What is needed
Make an exact copy of all the records.

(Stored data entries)
━━━━━━━━━━━━━━━━
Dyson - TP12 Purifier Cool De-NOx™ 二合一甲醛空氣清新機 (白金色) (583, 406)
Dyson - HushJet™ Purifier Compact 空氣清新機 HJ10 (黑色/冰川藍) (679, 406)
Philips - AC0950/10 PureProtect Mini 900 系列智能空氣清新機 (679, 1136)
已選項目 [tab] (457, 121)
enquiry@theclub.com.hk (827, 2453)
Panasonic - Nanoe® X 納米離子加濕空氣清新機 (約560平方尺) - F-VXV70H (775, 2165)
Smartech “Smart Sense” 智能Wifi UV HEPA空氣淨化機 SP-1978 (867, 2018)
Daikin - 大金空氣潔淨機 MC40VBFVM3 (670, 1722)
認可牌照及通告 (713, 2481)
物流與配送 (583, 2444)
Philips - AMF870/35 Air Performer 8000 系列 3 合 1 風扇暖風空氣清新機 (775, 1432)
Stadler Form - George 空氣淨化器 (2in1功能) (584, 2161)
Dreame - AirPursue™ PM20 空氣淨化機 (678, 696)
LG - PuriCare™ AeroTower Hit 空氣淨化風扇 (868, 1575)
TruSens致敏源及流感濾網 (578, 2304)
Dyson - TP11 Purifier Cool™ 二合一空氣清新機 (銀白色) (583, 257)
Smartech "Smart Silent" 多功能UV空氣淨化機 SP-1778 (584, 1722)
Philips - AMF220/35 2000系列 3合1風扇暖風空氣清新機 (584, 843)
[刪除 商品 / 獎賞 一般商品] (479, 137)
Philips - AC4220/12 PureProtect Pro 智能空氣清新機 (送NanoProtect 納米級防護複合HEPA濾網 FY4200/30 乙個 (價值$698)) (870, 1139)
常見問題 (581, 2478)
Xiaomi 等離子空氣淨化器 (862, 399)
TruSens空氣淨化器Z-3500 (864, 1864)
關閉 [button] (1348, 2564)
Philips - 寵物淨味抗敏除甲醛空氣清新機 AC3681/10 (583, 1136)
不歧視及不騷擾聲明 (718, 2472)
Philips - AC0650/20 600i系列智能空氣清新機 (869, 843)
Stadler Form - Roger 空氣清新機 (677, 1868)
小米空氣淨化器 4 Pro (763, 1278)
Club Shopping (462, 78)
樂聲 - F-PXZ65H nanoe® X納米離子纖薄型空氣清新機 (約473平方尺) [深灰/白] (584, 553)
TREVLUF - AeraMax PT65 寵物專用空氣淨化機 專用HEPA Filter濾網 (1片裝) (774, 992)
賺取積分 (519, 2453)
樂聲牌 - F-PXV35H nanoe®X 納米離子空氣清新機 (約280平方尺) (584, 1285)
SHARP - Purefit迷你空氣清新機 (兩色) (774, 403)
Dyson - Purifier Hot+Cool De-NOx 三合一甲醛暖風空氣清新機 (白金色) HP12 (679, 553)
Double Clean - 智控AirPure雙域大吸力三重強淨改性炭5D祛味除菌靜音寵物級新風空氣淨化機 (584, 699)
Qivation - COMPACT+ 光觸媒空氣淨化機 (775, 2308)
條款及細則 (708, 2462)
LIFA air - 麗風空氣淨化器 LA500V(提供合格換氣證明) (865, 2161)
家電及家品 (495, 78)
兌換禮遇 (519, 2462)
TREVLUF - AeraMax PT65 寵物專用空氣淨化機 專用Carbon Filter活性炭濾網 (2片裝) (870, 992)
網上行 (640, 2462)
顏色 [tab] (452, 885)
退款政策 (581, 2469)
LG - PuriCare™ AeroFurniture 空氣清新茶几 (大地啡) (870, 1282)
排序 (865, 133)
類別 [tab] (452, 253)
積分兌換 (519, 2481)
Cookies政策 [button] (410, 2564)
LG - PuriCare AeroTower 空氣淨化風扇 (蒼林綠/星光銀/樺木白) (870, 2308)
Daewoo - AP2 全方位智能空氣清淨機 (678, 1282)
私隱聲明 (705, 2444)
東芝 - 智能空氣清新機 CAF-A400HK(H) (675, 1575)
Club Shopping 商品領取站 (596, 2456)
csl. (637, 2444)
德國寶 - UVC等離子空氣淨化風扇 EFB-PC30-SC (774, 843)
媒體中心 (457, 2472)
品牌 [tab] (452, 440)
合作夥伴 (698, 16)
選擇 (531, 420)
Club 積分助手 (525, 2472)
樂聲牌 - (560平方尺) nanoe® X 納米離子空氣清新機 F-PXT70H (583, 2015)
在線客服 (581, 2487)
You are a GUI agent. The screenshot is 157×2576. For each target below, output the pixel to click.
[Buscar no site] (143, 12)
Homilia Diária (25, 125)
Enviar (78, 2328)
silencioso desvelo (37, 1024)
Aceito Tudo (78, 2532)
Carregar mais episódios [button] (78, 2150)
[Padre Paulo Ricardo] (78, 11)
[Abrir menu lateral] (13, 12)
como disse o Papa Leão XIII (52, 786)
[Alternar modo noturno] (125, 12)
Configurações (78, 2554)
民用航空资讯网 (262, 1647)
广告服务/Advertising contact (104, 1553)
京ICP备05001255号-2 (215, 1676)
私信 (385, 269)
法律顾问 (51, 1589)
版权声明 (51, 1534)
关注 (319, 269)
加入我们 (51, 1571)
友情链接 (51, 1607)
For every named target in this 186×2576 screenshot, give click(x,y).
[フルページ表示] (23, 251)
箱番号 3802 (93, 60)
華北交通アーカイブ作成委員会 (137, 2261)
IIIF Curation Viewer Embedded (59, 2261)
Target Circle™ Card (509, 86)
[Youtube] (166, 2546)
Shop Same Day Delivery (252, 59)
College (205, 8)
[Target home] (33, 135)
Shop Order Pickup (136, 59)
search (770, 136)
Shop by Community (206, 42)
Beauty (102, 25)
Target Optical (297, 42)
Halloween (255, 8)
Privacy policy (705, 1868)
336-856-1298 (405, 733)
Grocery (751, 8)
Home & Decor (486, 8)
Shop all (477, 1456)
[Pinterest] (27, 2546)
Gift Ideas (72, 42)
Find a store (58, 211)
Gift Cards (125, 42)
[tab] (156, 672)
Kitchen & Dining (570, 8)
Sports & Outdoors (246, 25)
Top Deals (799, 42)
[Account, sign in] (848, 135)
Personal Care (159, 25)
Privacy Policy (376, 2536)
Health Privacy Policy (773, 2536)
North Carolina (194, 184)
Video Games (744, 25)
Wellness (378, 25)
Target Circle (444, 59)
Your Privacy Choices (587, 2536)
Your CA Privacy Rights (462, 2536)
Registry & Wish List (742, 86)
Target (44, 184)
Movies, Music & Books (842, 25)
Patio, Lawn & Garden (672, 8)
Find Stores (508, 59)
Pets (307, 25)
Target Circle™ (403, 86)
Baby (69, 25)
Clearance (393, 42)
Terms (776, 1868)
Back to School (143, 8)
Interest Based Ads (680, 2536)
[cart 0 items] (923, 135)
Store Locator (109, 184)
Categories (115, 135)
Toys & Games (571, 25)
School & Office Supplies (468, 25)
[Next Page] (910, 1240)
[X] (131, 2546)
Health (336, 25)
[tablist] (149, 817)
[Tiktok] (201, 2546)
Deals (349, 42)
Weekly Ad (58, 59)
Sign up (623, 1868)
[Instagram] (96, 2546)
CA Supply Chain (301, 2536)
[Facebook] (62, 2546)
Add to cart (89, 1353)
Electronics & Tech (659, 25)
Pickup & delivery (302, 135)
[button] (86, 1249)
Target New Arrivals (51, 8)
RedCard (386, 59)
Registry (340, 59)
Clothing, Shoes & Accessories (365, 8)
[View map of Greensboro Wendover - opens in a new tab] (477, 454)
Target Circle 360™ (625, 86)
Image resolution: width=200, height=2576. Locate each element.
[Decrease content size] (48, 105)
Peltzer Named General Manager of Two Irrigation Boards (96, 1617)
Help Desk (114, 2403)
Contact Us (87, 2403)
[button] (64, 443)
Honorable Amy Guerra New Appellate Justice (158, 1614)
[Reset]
━━━━━━━━━━━━━━━━
Answer area
Dyson - TP12 Purifier Cool De-NOx™ 二合一甲醛空氣清新機 (白金色) (583, 406)
Dyson - HushJet™ Purifier Compact 空氣清新機 HJ10 (黑色/冰川藍) (679, 406)
Philips - AC0950/10 PureProtect Mini 900 系列智能空氣清新機 (679, 1136)
已選項目 [tab] (457, 121)
enquiry@theclub.com.hk (827, 2453)
Panasonic - Nanoe® X 納米離子加濕空氣清新機 (約560平方尺) - F-VXV70H (775, 2165)
Smartech “Smart Sense” 智能Wifi UV HEPA空氣淨化機 SP-1978 (867, 2018)
Daikin - 大金空氣潔淨機 MC40VBFVM3 (670, 1722)
認可牌照及通告 (713, 2481)
物流與配送 (583, 2444)
Philips - AMF870/35 Air Performer 8000 系列 3 合 1 風扇暖風空氣清新機 (775, 1432)
Stadler Form - George 空氣淨化器 (2in1功能) (584, 2161)
Dreame - AirPursue™ PM20 空氣淨化機 (678, 696)
LG - PuriCare™ AeroTower Hit 空氣淨化風扇 (868, 1575)
TruSens致敏源及流感濾網 (578, 2304)
Dyson - TP11 Purifier Cool™ 二合一空氣清新機 (銀白色) (583, 257)
Smartech "Smart Silent" 多功能UV空氣淨化機 SP-1778 (584, 1722)
Philips - AMF220/35 2000系列 3合1風扇暖風空氣清新機 (584, 843)
[刪除 商品 / 獎賞 一般商品] (479, 137)
Philips - AC4220/12 PureProtect Pro 智能空氣清新機 (送NanoProtect 納米級防護複合HEPA濾網 FY4200/30 乙個 (價值$698)) (870, 1139)
常見問題 (581, 2478)
Xiaomi 等離子空氣淨化器 (862, 399)
TruSens空氣淨化器Z-3500 (864, 1864)
關閉 [button] (1348, 2564)
Philips - 寵物淨味抗敏除甲醛空氣清新機 AC3681/10 (583, 1136)
不歧視及不騷擾聲明 (718, 2472)
Philips - AC0650/20 600i系列智能空氣清新機 (869, 843)
Stadler Form - Roger 空氣清新機 (677, 1868)
小米空氣淨化器 4 Pro (763, 1278)
Club Shopping (462, 78)
樂聲 - F-PXZ65H nanoe® X納米離子纖薄型空氣清新機 (約473平方尺) [深灰/白] (584, 553)
TREVLUF - AeraMax PT65 寵物專用空氣淨化機 專用HEPA Filter濾網 (1片裝) (774, 992)
賺取積分 (519, 2453)
樂聲牌 - F-PXV35H nanoe®X 納米離子空氣清新機 (約280平方尺) (584, 1285)
SHARP - Purefit迷你空氣清新機 (兩色) (774, 403)
Dyson - Purifier Hot+Cool De-NOx 三合一甲醛暖風空氣清新機 (白金色) HP12 (679, 553)
Double Clean - 智控AirPure雙域大吸力三重強淨改性炭5D祛味除菌靜音寵物級新風空氣淨化機 (584, 699)
Qivation - COMPACT+ 光觸媒空氣淨化機 (775, 2308)
條款及細則 (708, 2462)
LIFA air - 麗風空氣淨化器 LA500V(提供合格換氣證明) (865, 2161)
家電及家品 (495, 78)
兌換禮遇 (519, 2462)
TREVLUF - AeraMax PT65 寵物專用空氣淨化機 專用Carbon Filter活性炭濾網 (2片裝) (870, 992)
網上行 (640, 2462)
顏色 [tab] (452, 885)
退款政策 (581, 2469)
LG - PuriCare™ AeroFurniture 空氣清新茶几 (大地啡) (870, 1282)
排序 (865, 133)
類別 [tab] (452, 253)
積分兌換 (519, 2481)
Cookies政策 [button] (410, 2564)
LG - PuriCare AeroTower 空氣淨化風扇 (蒼林綠/星光銀/樺木白) (870, 2308)
Daewoo - AP2 全方位智能空氣清淨機 (678, 1282)
私隱聲明 (705, 2444)
東芝 - 智能空氣清新機 CAF-A400HK(H) (675, 1575)
Club Shopping 商品領取站 (596, 2456)
csl. (637, 2444)
德國寶 - UVC等離子空氣淨化風扇 EFB-PC30-SC (774, 843)
媒體中心 (457, 2472)
品牌 [tab] (452, 440)
合作夥伴 (698, 16)
選擇 (531, 420)
Club 積分助手 (525, 2472)
樂聲牌 - (560平方尺) nanoe® X 納米離子空氣清新機 F-PXT70H (583, 2015)
在線客服 (581, 2487)
You are a GUI agent. The screenshot is 157×2576. For each target below, output the pixel to click.
[Buscar no site] (143, 12)
Homilia Diária (25, 125)
Enviar (78, 2328)
silencioso desvelo (37, 1024)
Aceito Tudo (78, 2532)
Carregar mais episódios [button] (78, 2150)
[Padre Paulo Ricardo] (78, 11)
[Abrir menu lateral] (13, 12)
como disse o Papa Leão XIII (52, 786)
[Alternar modo noturno] (125, 12)
Configurações (78, 2554)
民用航空资讯网 (262, 1647)
广告服务/Advertising contact (104, 1553)
京ICP备05001255号-2 (215, 1676)
私信 (385, 269)
法律顾问 (51, 1589)
版权声明 (51, 1534)
关注 (319, 269)
加入我们 (51, 1571)
友情链接 (51, 1607)
For every named target in this 186×2576 screenshot, give click(x,y).
[フルページ表示] (23, 251)
箱番号 3802 (93, 60)
華北交通アーカイブ作成委員会 (137, 2261)
IIIF Curation Viewer Embedded (59, 2261)
Target Circle™ Card (509, 86)
[Youtube] (166, 2546)
Shop Same Day Delivery (252, 59)
College (205, 8)
[Target home] (33, 135)
Shop Order Pickup (136, 59)
search (770, 136)
Shop by Community (206, 42)
Beauty (102, 25)
Target Optical (297, 42)
Halloween (255, 8)
Privacy policy (705, 1868)
336-856-1298 (405, 733)
Grocery (751, 8)
Home & Decor (486, 8)
Shop all (477, 1456)
[Pinterest] (27, 2546)
Gift Ideas (72, 42)
Find a store (58, 211)
Gift Cards (125, 42)
[tab] (156, 672)
Kitchen & Dining (570, 8)
Sports & Outdoors (246, 25)
Top Deals (799, 42)
[Account, sign in] (848, 135)
Personal Care (159, 25)
Privacy Policy (376, 2536)
Health Privacy Policy (773, 2536)
North Carolina (194, 184)
Video Games (744, 25)
Wellness (378, 25)
Target Circle (444, 59)
Your Privacy Choices (587, 2536)
Your CA Privacy Rights (462, 2536)
Registry & Wish List (742, 86)
Target (44, 184)
Movies, Music & Books (842, 25)
Patio, Lawn & Garden (672, 8)
Find Stores (508, 59)
Pets (307, 25)
Target Circle™ (403, 86)
Baby (69, 25)
Clearance (393, 42)
Terms (776, 1868)
Back to School (143, 8)
Interest Based Ads (680, 2536)
[cart 0 items] (923, 135)
Store Locator (109, 184)
Categories (115, 135)
Toys & Games (571, 25)
School & Office Supplies (468, 25)
[Next Page] (910, 1240)
[X] (131, 2546)
Health (336, 25)
[tablist] (149, 817)
[Tiktok] (201, 2546)
Deals (349, 42)
Weekly Ad (58, 59)
Sign up (623, 1868)
[Instagram] (96, 2546)
CA Supply Chain (301, 2536)
[Facebook] (62, 2546)
Add to cart (89, 1353)
Electronics & Tech (659, 25)
Pickup & delivery (302, 135)
[button] (86, 1249)
Target New Arrivals (51, 8)
RedCard (386, 59)
Registry (340, 59)
Clothing, Shoes & Accessories (365, 8)
[View map of Greensboro Wendover - opens in a new tab] (477, 454)
Target Circle 360™ (625, 86)
Image resolution: width=200, height=2576. Locate each element.
[Decrease content size] (48, 105)
Peltzer Named General Manager of Two Irrigation Boards (96, 1617)
Help Desk (114, 2403)
Contact Us (87, 2403)
[button] (64, 443)
Honorable Amy Guerra New Appellate Justice (158, 1614)
[Reset]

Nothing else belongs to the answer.